Belgique

Dix-neuf quartiers militaires, de plusieurs tailles, fermeront leurs portes au cours des prochaines années dans toutes les provinces belges, à l'exception de celle de Luxembourg, a annoncé lundi un haut responsable militaire devant les commissions réunies de la Défense de la Chambre et du Sénat.

La plupart de ces fermetures auront lieu en Flandre, a précisé le lieutenant-général Hedwig Van Remoortel devant les parlementaires, réunis pour l'occasion au quartier Reine Elisabeth à Evere, qui abrite l'état-major général de l'armée, en présence de toute la hiérarchie militaires, de syndicalistes militaires et de nombreux journalistes. Il a aussi évoqué la fermeture possible d'autres «petites » installations.

Les militaires ont été simultanément informés individuellement de ces décisions par la distribution d'une brochure de 24 pages détaillant les mesures de restructuration et imprimée dans le plus grand secret.

Présentant les mesures de restructuration - longuement attendues - qu'il a prises en application du «plan stratégique de modernisation » de l'armée d'ici 2015 approuvé l'an dernier par le gouvernement, le ministre de la Défense, M. André Flahaut (PS), a souligné qu'il avait voulu préserver l' «équilibre relatif actuel » dans l'implantation régionale des unités militaires. Il a aussi rappelé la philosophie générale de ce plan, qui consiste à réduire les effectifs en quinze ans «sans licenciements » pour favoriser le rééquipement en matériel, en donnant la priorité aux unités opérationnelles.

Plusieurs installations souvent considérées comme menacées ont ainsi été préservées, comme celles de Saive (près de Liège) qui accueillera une partie des unités rapatriés d'Allemagne entre 2003 et 2006, de Diest - la garnison du 1er bataillon parachutiste - et d'Ypres, qui abrite une unité logistique.

En province d'Anvers, trois quartiers fermeront leurs portes: ceux de Brasschaat-Oost et Weelde, ainsi que le fort de Zwijndrecht.

Dans les provinces de Brabant et en Région bruxelloise, le quartier d'Evere-Nord (face au siège de l'OTAN) occupé par de nombreuses unités de la Force aérienne, la caserne de Laeken, la caserne Panquin à Tervueren et un dépôt à Landen sont condamnés à disparaître. L'arsenal ASIAT de Vilvorde déménagera vers la caserne de Peutie toute proche.

La Flandre occidentale sera frappée par la fermeture à terme de quartiers existant à Lissewege, à Vlissegem (près de Zeebrugge) et à Ostende. L'école des sous-officiers néerlandophones installée à Zedelgem devrait fermer en 2007 lors de la création à Saffraanberg (près de Saint-Trond) d'une école interforces pour l'ensemble des sous-officiers.

En Flandre orientale, la caserne de Destelbergen fermera ses portes tout comme celle de Thuin en Hainaut.

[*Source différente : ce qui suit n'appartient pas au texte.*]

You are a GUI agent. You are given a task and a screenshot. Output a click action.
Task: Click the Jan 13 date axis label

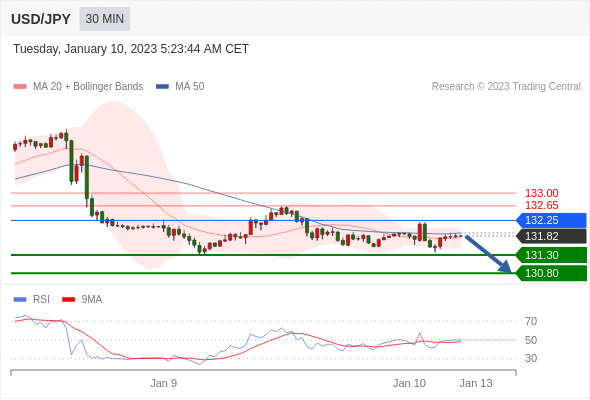click(476, 383)
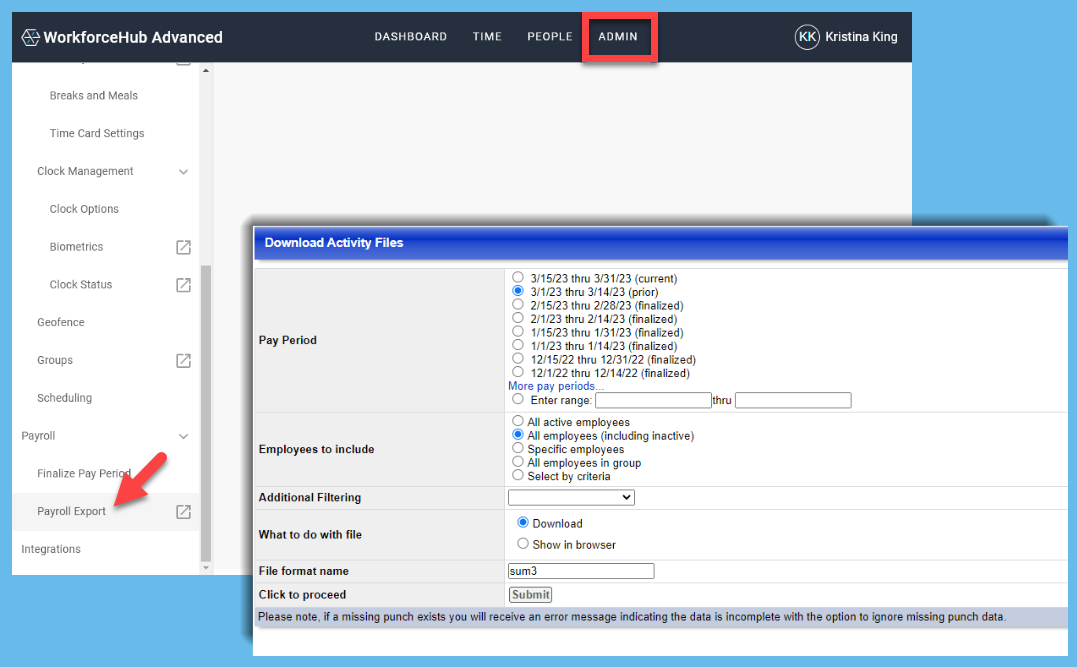Click external link icon beside Groups
Screen dimensions: 1077x667
[x=183, y=360]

Dans la province de Liège, deux quartiers sont condamnés: celui de Ans, abritant une compagnie de transport de la Force terrestre et Saint-Laurent.

Dans la province du Limbourg, la caserne de Helcheteren fermera ses portes tout comme le centre-radar de Glons (entre Liège et Tongres), qui appartient pourtant à la chaîne de détection et de défense aérienne de l'OTAN, en pleine modernisation.

Dans la province de Namur, seule l'école des sous-officiers francophones de Dinant sera, elle aussi, transféré à Saffraanberg, a ajouté le lieutenant-général Van Remoortel, qui a dirigé les travaux d'un groupe de travail sur la restructuration de l'armée.

De très nombreuses autres unités seront restructurées ou déménageront. Il s'agit de la compagnie Special Forces (forces spéciales) qui quittera Flawinne pour Lombardsijde (Nieuport), le 16ème bataillon d'hélicoptères qui s'installera à Coxyde sur une base devenue «interforces » après avoir troqué ses vieilles «Alouette II » pour des hélicoptères de transport entre 2007 et 2011. Le 2ème bataillon d'artillerie fera pour sa part mouvement d'Helchteren vers une partie du domaine militaire de Brasschaat maintenu.

Interrogé par les parlementaires, qui ont généralement approuvé la manière dont le ministre a fait part de ses décisions, M. Flahaut a laissé entendre qu'une concertation restait possible avec les organisations syndicales et les autorités communales des localités concernées.